Share

Streamer: a software suite for data stream analysis

Streamer is a complete software suite that enables data scientists to test ML algorithms on data streams. Streamer is open-source and multi-OS. It automates the entire data stream processing cycle and gives data scientists plenty of room to configure data streams and experiment in the most realistic conditions possible, all while minimizing setup time.

Use

Testing algorithms for data stream processing

Streamer is an automatic data stream processing suite that allows data scientists to test continuous ML algorithms in realistic conditions. It handles every step of the processing cycle, from data collection to visualization of results.

Streamer also spares data scientists the complex and time-consuming task of hand-developing the processing cycle, so that they can concentrate on perfecting their algorithms. The suite offers preparation and post-processing tools, advanced ML algorithms for streams, and evaluation tools. It also offers APIs that enable integration of third-party tools and algorithms written in a variety of programming languages, like Python, R, and Java. It also features a GUI that simplifies the monitoring of ML and data stream analysis processes.

Streamer’s code is open source (GNU GPL 3 license), allowing data scientists to modify it and add any desired features. However, the suite is also ready to use as-is in operational contexts.

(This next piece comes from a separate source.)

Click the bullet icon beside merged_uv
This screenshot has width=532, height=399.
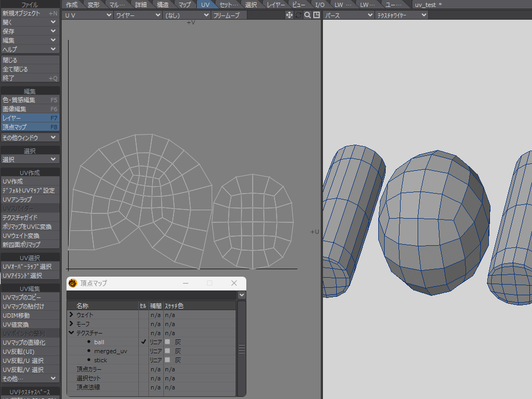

Streamer was developed through collaboration between CEA-List and DAVID (a lab at Paris-Saclay University focused on sustainable, data-driven smart city projects) as part of the StreamOps project, financed by DATAIA.

A fully-customizable, open-source suite

Main advantages:

  • Multi-OS support—Linux, Windows, and Mac OS.
  • Modularity, giving users the freedom to configure data streams and define the contexts that their algorithms will work in.
  • Easy setup and use.
  • Tools for visual monitoring of learning processes and incoming data stream analysis.

We use Streamer, which we co-developed with CEA-List, in our ANR project Polluscope. The project aims to develop algorithms that can describe individuals’ air pollution exposure by leveraging a stream of measurement data collected by microsensors.

Karine Zeitouni

Professor at UVSQ and head of the ADAM group at the DAVID laboratory. — université Paris-Saclay

Continuous learning

Streamer facilitates the development of AI solutions implementing continuous learning.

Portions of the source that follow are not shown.